[Text and item location entries]
────

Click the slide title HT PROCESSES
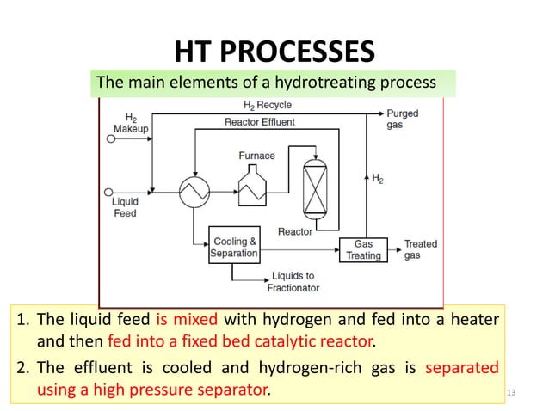click(x=274, y=51)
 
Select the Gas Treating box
click(x=363, y=249)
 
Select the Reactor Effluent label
click(x=259, y=122)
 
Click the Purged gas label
click(x=403, y=119)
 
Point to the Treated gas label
click(x=421, y=249)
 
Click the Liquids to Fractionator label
click(x=294, y=282)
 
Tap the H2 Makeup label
click(x=131, y=122)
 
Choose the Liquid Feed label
click(x=126, y=208)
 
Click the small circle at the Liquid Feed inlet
click(x=108, y=193)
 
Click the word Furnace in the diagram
click(x=256, y=156)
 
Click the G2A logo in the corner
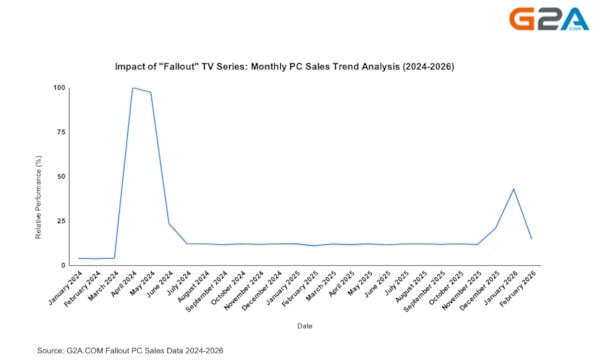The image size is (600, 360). pyautogui.click(x=549, y=21)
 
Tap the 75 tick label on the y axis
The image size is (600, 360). pyautogui.click(x=61, y=132)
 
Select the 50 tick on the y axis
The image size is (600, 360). pyautogui.click(x=61, y=177)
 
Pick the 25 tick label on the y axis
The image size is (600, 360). pyautogui.click(x=61, y=221)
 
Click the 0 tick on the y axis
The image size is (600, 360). pyautogui.click(x=63, y=265)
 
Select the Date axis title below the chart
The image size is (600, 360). pyautogui.click(x=304, y=325)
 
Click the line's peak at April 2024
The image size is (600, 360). pyautogui.click(x=132, y=88)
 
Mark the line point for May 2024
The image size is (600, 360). pyautogui.click(x=150, y=93)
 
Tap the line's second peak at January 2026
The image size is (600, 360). pyautogui.click(x=512, y=188)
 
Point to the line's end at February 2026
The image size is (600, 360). pyautogui.click(x=530, y=238)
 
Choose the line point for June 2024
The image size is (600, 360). pyautogui.click(x=168, y=222)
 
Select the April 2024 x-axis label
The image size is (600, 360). pyautogui.click(x=123, y=287)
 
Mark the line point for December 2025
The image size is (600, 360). pyautogui.click(x=494, y=228)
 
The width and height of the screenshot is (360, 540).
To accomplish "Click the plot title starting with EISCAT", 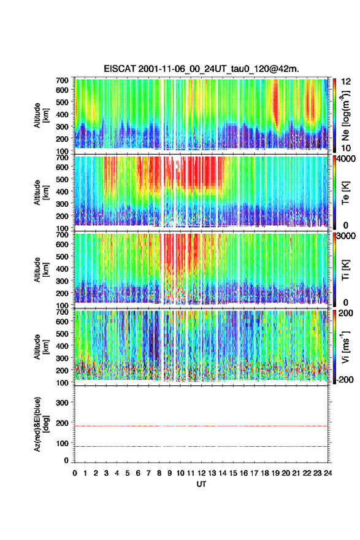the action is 201,69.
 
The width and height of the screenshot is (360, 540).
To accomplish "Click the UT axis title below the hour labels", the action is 201,484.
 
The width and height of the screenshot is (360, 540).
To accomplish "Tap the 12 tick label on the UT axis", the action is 201,473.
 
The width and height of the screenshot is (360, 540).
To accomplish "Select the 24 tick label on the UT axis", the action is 327,473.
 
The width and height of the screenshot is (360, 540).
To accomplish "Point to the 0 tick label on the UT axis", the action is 75,473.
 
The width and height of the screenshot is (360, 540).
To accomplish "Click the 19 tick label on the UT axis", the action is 275,473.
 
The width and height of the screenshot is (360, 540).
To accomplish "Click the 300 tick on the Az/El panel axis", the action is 63,403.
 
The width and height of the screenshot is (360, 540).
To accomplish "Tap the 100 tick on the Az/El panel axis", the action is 63,443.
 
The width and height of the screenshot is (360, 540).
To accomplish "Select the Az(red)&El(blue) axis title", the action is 40,424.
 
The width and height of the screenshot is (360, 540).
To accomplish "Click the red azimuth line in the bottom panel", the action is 201,426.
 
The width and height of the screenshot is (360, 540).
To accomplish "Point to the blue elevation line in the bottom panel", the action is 201,446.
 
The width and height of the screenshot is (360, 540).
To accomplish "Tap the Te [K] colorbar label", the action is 345,193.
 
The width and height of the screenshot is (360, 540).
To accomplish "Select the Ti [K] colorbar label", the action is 345,269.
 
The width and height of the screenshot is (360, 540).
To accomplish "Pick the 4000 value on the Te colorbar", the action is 345,159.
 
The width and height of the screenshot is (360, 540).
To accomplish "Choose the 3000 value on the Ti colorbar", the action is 345,236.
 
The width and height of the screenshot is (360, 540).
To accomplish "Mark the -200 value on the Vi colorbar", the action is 344,379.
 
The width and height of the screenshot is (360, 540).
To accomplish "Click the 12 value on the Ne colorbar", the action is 346,82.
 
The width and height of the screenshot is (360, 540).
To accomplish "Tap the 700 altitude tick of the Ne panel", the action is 63,80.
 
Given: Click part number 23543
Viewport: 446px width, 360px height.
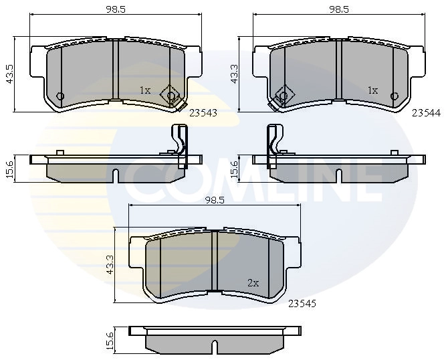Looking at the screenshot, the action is (x=203, y=113).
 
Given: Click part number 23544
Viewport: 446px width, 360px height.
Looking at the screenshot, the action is (x=426, y=113).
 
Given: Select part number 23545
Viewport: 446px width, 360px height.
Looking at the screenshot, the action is (x=302, y=304).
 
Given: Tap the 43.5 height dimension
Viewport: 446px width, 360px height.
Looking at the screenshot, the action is (x=9, y=74).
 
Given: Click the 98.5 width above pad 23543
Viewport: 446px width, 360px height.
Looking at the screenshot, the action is (x=116, y=9).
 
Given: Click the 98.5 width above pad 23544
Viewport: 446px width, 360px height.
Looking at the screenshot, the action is (x=339, y=9).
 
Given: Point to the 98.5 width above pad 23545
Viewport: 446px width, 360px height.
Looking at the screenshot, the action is (x=215, y=200).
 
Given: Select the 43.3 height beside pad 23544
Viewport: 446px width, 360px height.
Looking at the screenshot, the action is (x=234, y=74).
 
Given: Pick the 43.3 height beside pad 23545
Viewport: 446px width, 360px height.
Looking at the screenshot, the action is (x=110, y=265).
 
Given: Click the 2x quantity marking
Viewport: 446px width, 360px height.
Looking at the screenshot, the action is (x=253, y=283).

────

▶ Aim of the exercise
Copy out the items again word for word, from the line containing "Select the Gas Treating box" through the line containing "click(x=131, y=122)", with both of those lines included.

▶ Result below
Select the Gas Treating box
click(x=363, y=249)
 
Select the Reactor Effluent label
click(x=259, y=122)
 
Click the Purged gas label
click(x=403, y=119)
 
Point to the Treated gas label
click(x=421, y=249)
 
Click the Liquids to Fractionator label
click(x=294, y=282)
 
Tap the H2 Makeup label
click(x=131, y=122)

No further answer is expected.